HTA expects rank to be specified in a trace file

Question

HTA expects rank to be specified in a trace file

lishen opened this issue 7 months ago · 3 comments

🐛 Describe the bug

tried to run a simple example to use HTA for the first time but ran into error when reading the trace analysis. here's the error message:

2024-02-21 12:43:20,242 - hta - trace.py:L389 - INFO - path_to/traces-1
2024-02-21 12:43:20,283 - hta - trace_file.py:L61 - ERROR - If the trace file does not have the rank specified in it, then add the following snippet key to the json files to use HTA; "distributedInfo": {"rank": 0}. If there are multiple traces files, then each file should have a unique rank value.
2024-02-21 12:43:20,283 - hta - trace_file.py:L92 - WARNING - There is no item in the rank to trace file map.
2024-02-21 12:43:20,284 - hta - trace.py:L535 - INFO - ranks=[]
2024-02-21 12:43:20,285 - hta - trace.py:L541 - ERROR - The list of ranks to be parsed is empty.

Steps to reproduce

first, i created a trace file:

import torch
from torch.profiler import (
    profile, schedule, 
    tensorboard_trace_handler, 
    ProfilerActivity)
import torchvision.models as models

model = models.resnet18().cuda()
inputs = torch.randn(5, 3, 224, 224).cuda()

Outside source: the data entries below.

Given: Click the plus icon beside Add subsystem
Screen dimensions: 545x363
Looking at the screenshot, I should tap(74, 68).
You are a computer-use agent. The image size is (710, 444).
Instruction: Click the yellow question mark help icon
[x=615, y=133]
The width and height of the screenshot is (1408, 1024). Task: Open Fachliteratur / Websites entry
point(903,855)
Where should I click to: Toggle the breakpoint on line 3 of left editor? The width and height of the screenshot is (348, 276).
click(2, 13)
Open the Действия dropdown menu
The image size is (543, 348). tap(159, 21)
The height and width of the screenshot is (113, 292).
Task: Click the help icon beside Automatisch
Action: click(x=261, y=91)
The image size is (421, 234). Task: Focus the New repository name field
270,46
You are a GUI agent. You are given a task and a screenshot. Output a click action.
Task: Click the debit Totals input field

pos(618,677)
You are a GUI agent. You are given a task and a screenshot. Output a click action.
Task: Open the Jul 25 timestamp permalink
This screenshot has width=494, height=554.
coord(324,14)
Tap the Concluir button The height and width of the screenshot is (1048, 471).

tracing_schedule = schedule(skip_first=5, wait=5, warmup=2, active=2, repeat=1)
trace_handler = tensorboard_trace_handler(dir_name="./traces-1/", use_gzip=True)

with profile(
    activities = [ProfilerActivity.CPU, ProfilerActivity.CUDA],
    schedule = tracing_schedule,
    on_trace_ready = trace_handler,
    profile_memory = True,
    record_shapes = True,
    with_stack = True
) as prof:

    for idx in range(25):
        model(inputs)
        prof.step()

then i tried to read the trace:

from hta.trace_analysis import TraceAnalysis
trace_dir = "./traces-1/"
analyzer = TraceAnalysis(trace_dir=trace_dir)

Expected behavior

TraceAnalysis reads the trace file without error so that i can do something cool.

Environment

OS version: CentOS Linux release 7.9.2009
Python version: 3.9.1
PyTorch version: 2.2.0
torch-tb-profiler: 0.4.3
HTA version: 0.2.0
How did you installed HTA (pip, source): pip

Additional Info

No response

Answer 1 · 2024-02-22T03:05:55.000Z

HTA is primarily meant for distributed jobs. In this case, it appears you are using it for a single rank. The error message clearly states what to do in this case.

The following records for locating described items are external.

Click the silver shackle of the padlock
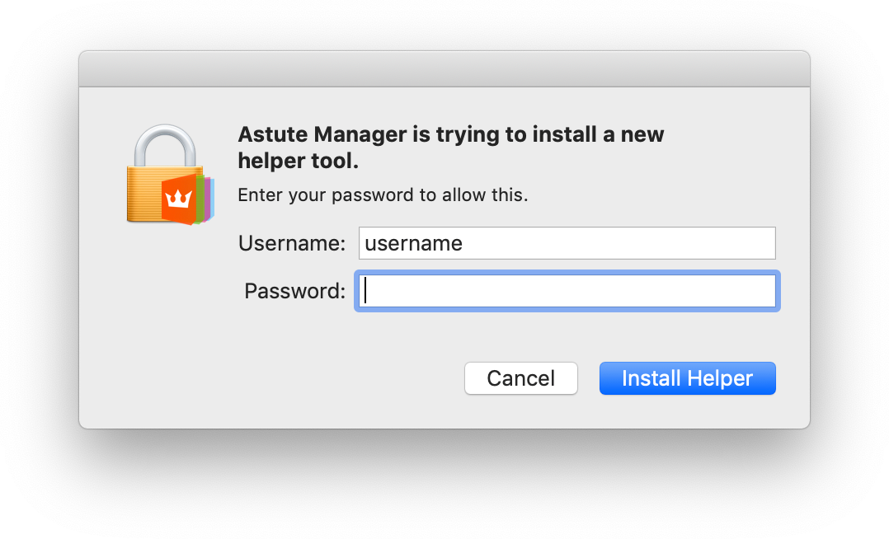The height and width of the screenshot is (539, 889). click(x=166, y=143)
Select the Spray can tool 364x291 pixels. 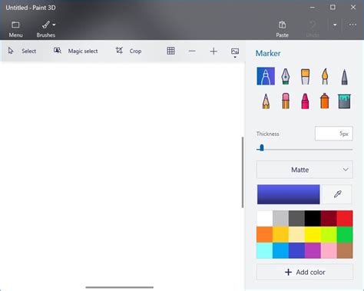point(325,101)
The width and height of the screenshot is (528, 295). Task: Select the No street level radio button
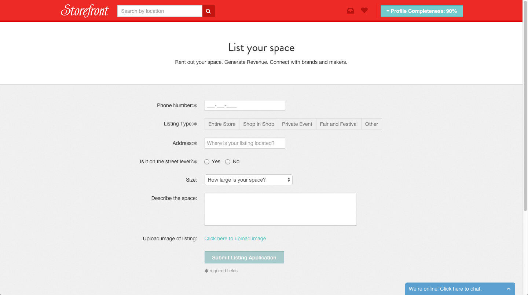[x=228, y=162]
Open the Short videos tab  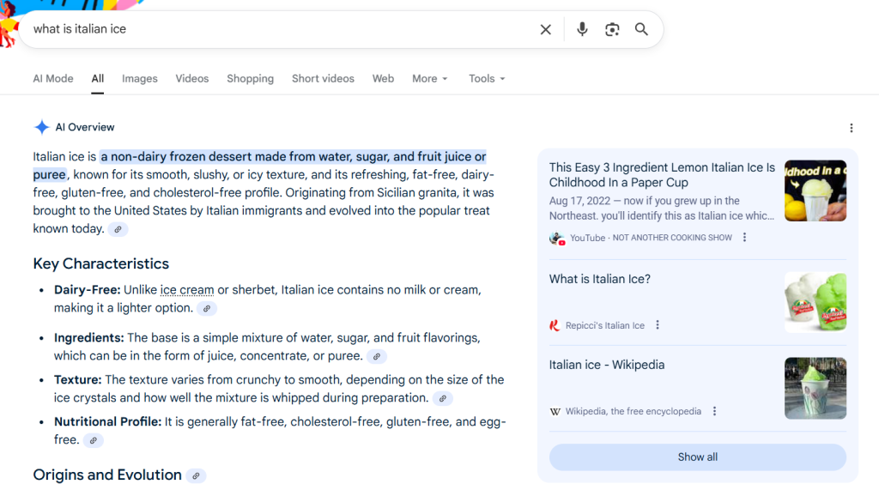pyautogui.click(x=323, y=78)
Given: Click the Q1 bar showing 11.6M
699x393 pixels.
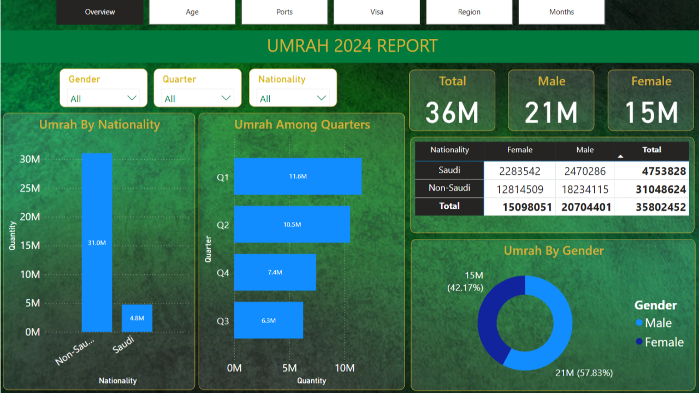Looking at the screenshot, I should tap(298, 177).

2024-02-21 12:43:20,283 - hta - trace_file.py:L61 - ERROR - If the trace file does not have the rank specified in it, then add the following snippet key to the json files to use HTA; "distributedInfo": {"rank": 0}. If there are multiple traces files, then each file should have a unique rank value.

Feel free to reopen the issue if this doesn't solve the problem.

Answer 2 · 2024-02-22T16:03:36.000Z

yes, i realized that after i created the issue. however, it's natural for a beginner to start from a simple example. it's frustrating when even a simple example didn't work and the documentation doesn't say anything about it. it would be nice if you can make HTA work for traces that are generated from non-distributed jobs as well.

Answer 3 · 2024-02-22T18:25:26.000Z

Thanks for the feedback. This is not an issue with HTA but due to the fact that the PyTorch Profiler does not contain rank info in the trace when it profiles a single rank job.